I regularly receive emails from Smile summarizing my snippet expansions and generally attempting to encourage me to make better use of the product. Today I received a year in review note hi lighting the most common snippets I used etc…
After reading the latest note a light went off and got me thinking about the data privacy aspects? They clearly have the ability to capture and send off to their cloud every keystroke we type. A classic man in the middle kind of situation. I avoided upgrading to the subscription version until earlier this year but now looking at the privacy aspects I’m wondering if that was a mistake.
I know this isn’t a forum which concerns itself too much with security and data privacy but thought I would throw it out there for discussion and comment.
A malicious program with Accessibility permissions can of course do damage, but I think Smile does a good job explaining how TextExpander handles and protects your keystroke data in this document:
Some highlights:
TextExpander never stores or sends your keystrokes anywhere. A small number is temporarily kept in memory.
TextExpander stores keystrokes as an encoded hash of characters, similar to the way a password is securely stored so that no one reading it knows what it is.

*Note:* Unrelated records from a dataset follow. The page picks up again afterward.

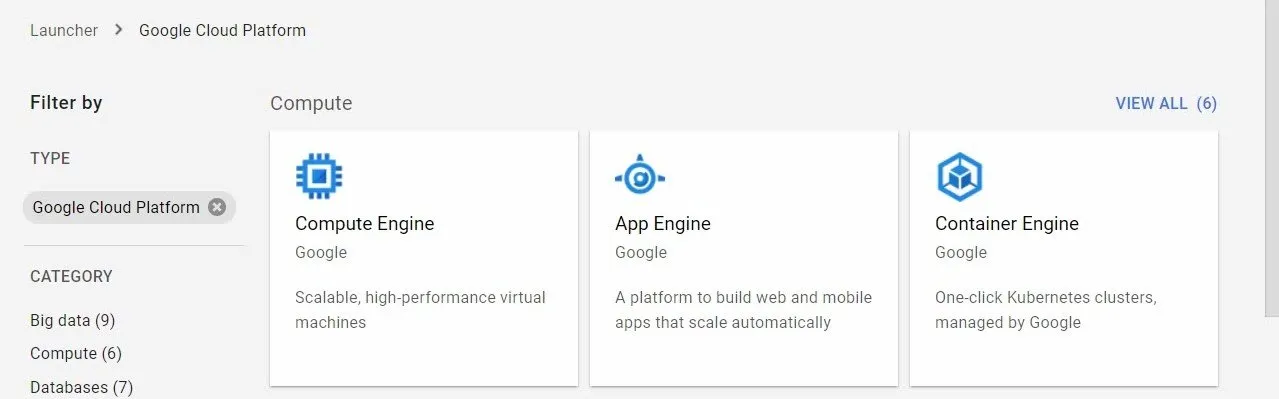Open the App Engine title
Viewport: 1279px width, 399px height.
[663, 223]

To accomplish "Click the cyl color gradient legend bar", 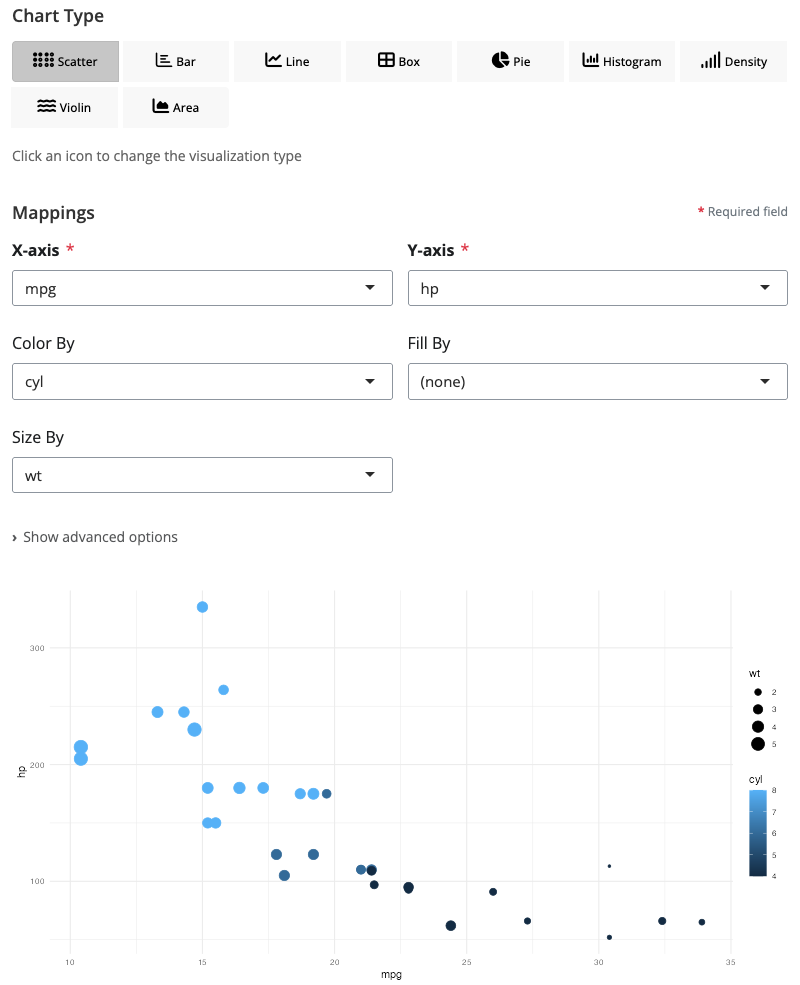I will coord(758,833).
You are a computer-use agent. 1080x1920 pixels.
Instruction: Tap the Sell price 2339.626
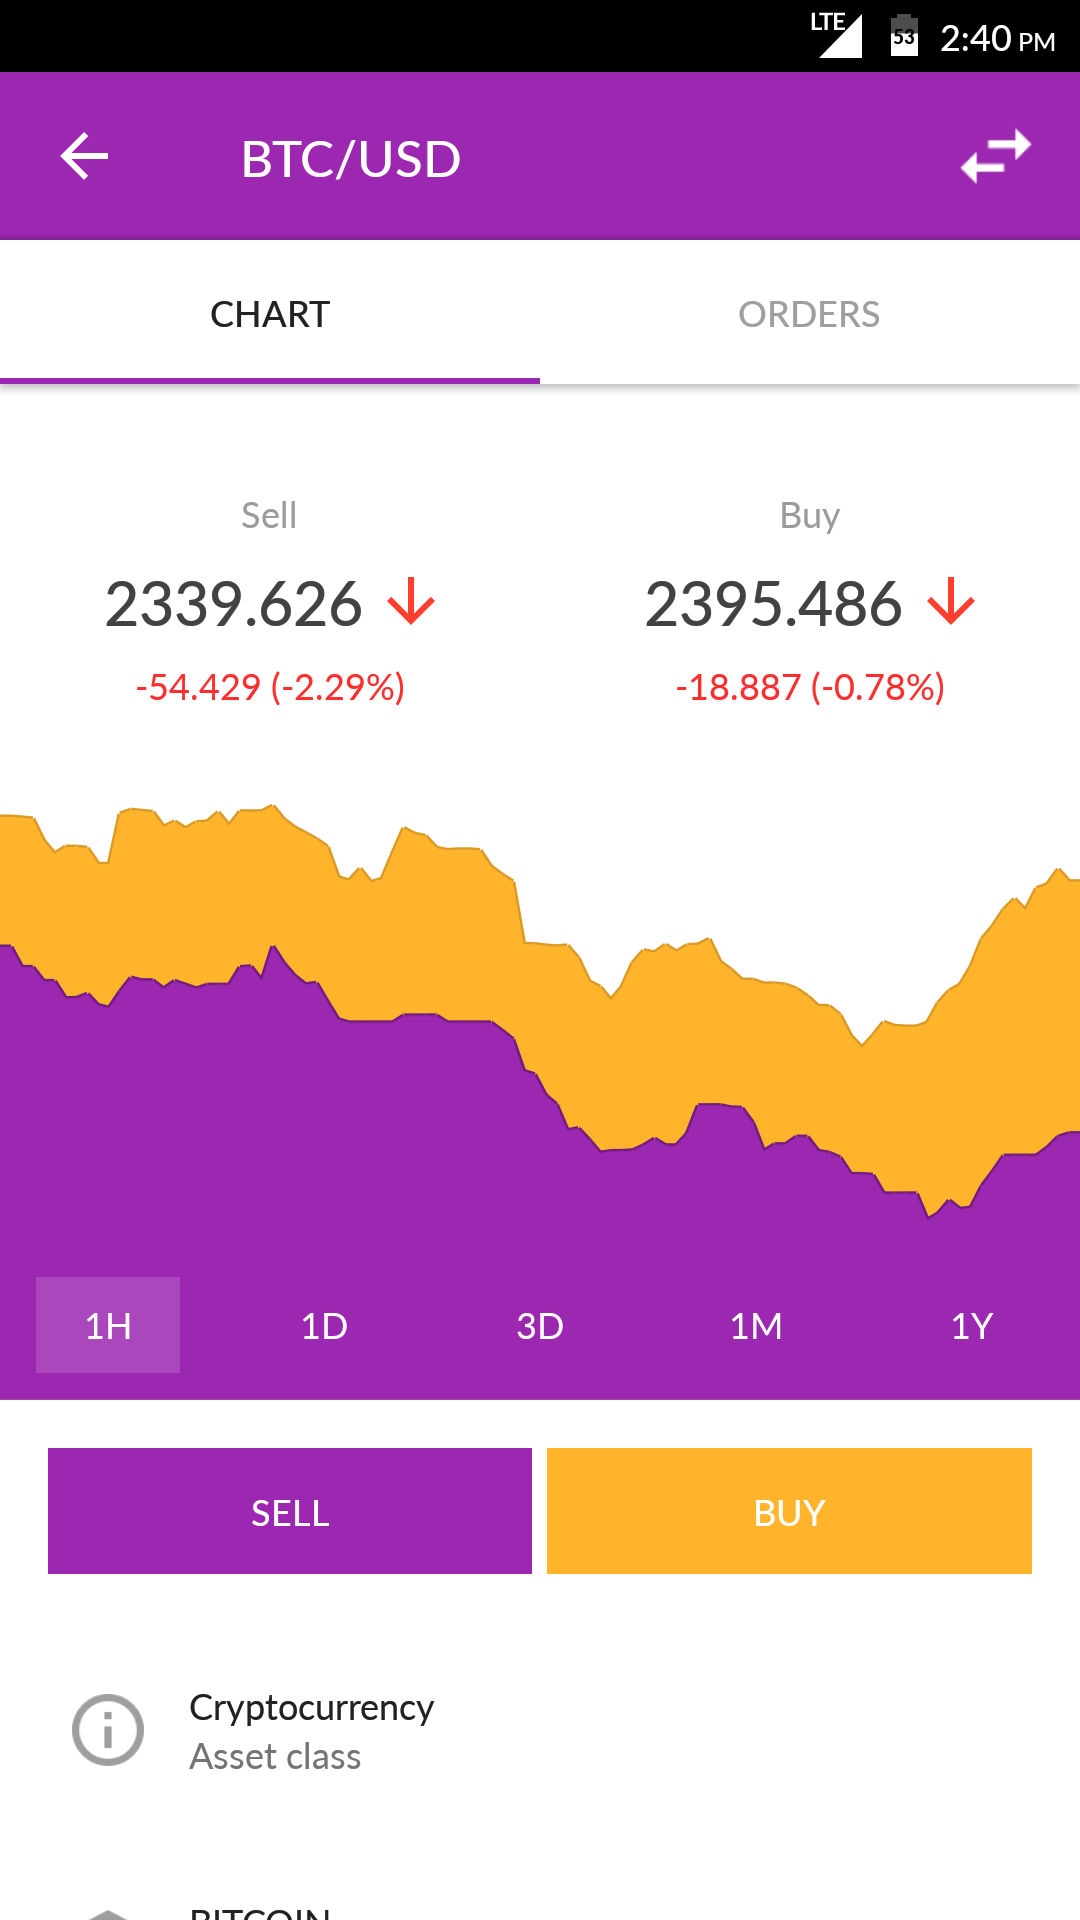[234, 604]
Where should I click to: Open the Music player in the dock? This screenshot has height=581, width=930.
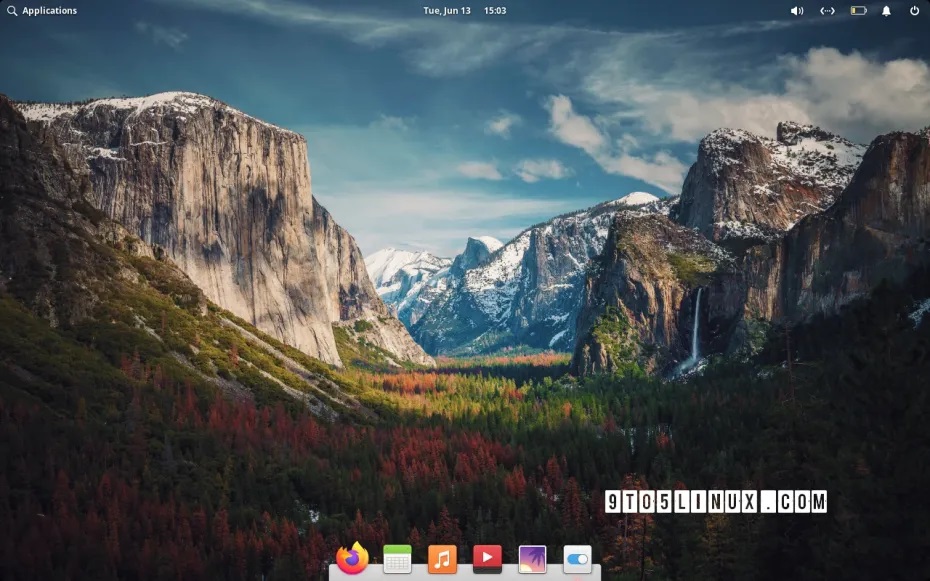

Thank you for this I was not aware of the article and as you said it was informative. As I reread the “Year in Review” email they sent me one of the items they hi-lighted was my top 5 expanded snippets. I’m trying to think through how they could provide that information if they didn’t send back which snippets I was using… Probably nothing but…
Oh, I’m sure they collect usage statistics and this article doesn’t preclude that. They just do it without saving or sending what you actually type. I haven’t used TextExpander in awhile, but given the account there must be transmission back and forth of your settings, etc., as well.